Irrlicht

Iyrawen
2. April 2008 • Kommentare: 0

Zugegeben. Ich war unausgeschlafen. Müde. Übernächtigt.

Diese Träume, sie schaffen mich immer wieder. Fetzen der Vergangenheit, Erinnerungen. Ich will sie nicht. Sie sollen ruhen, sie sollen Asche sein. Und doch kommen sie immer wieder.

Und was als unerfreulicher Tag begonnen hatte, wurde zu einem noch unerfreulicheren Abend. Vor allem wegen diesem elenden Klingenputzer, diesem Ardeyn. Oh, wie ich diesen Hauptmann verabscheue, die ungehobelte Zunge könnte ich ihm herausschneiden und langsam über kleiner Flamme rösten!  Er wollte mir tatsächlich befehlen, fünf Strafrunden um den See zu laufen, mir, dem Medicus des Hauses! Und als ich mich weigerte, die gleißende Wut nur mühsam zügelnd, da nannte er mich – ich könnte Feuer speien vor Zorn! – eine Frau in den Wechseljahren. Mich! Nur weil ich nicht zu jenen braven Lämmern gehöre, die mit sanftem Augenaufschlag zu ihm aufschauen und sich klaglos von ihm herumschubsen lassen!

Aber was rege ich mich auf. Der süße Tag meiner Rache wird kommen. Das tut er immer. Irgendwann landet jeder beim Medicus. Jeder. Selbst ein Hauptmann Ardeyn.

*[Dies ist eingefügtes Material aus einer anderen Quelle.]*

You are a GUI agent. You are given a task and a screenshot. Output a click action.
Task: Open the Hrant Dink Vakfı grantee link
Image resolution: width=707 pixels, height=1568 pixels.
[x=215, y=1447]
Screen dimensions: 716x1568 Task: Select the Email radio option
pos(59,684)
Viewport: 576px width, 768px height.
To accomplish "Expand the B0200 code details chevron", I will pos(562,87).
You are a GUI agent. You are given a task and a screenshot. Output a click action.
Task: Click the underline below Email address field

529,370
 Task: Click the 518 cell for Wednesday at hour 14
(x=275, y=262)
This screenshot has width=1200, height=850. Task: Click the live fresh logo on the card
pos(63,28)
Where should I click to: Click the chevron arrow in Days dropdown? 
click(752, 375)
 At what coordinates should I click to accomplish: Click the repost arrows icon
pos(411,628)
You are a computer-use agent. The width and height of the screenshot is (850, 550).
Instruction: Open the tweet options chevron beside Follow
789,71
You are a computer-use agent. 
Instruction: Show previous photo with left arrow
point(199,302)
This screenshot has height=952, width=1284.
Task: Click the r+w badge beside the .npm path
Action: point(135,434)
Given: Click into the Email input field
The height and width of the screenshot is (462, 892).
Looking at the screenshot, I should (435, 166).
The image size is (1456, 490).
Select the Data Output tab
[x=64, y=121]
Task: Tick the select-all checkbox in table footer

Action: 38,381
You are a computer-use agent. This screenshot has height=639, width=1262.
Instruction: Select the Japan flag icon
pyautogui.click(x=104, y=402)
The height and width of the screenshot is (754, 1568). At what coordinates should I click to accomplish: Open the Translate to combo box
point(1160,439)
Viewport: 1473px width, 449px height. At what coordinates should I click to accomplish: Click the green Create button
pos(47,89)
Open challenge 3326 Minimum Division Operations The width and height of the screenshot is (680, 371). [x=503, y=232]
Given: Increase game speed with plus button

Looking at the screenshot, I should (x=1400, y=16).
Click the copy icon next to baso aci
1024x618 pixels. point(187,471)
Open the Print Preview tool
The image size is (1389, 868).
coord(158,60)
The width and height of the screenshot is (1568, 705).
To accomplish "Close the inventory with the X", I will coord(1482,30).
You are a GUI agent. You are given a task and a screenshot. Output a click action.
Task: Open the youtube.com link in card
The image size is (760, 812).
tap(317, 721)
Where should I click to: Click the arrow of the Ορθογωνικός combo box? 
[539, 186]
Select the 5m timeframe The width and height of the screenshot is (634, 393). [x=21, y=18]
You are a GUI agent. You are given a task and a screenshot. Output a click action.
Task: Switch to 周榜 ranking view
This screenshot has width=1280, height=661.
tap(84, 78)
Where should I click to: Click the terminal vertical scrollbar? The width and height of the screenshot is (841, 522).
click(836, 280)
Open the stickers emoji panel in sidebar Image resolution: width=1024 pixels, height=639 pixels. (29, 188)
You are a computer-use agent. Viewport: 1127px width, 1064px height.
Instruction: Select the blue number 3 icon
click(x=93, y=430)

Und dann Giselher. Er war es, der mich überhaupt erst in die Verlegenheit brachte, meine Stimme an Ardeyn zu verschwenden. Dieser hinterlistige, kahlköpfige Narr. Einen Tee bot er mir anschließend an, zur Beruhigung. Einen Tee! Am liebsten hätte ich ihm das wässrige Gebräu ins Gesicht geschüttet! Ich werde ihn mir nochmal vorknöpfen, diesen hirnverbrannten Hauptmann, der keiner mehr ist.

Ich sprach auch mit Lynne. Jedenfalls versuchte ich es. Aber sie war verwirrt, sie sorgte sich um den Fürsten. Der wiederum hatte nichts Besseres zu tun, als seine Wachen frei zu stellen und – spazieren zu gehen. Dass sein halber Haushalt sich Sorgen um ihn machte, schien ihn nicht zu kümmern. Vielleicht bemerkte er es nicht einmal. Manchmal denke ich, er ist wie ein Irrlicht im Wald. Hüpft hierhin, flackert dort auf und stiftet überall Verwirrung. Und meine Ahnung scheint sich zu bestätigen, er weicht mir aus. Warum auch immer er sich dann eine Medica ins Haus geholt hat.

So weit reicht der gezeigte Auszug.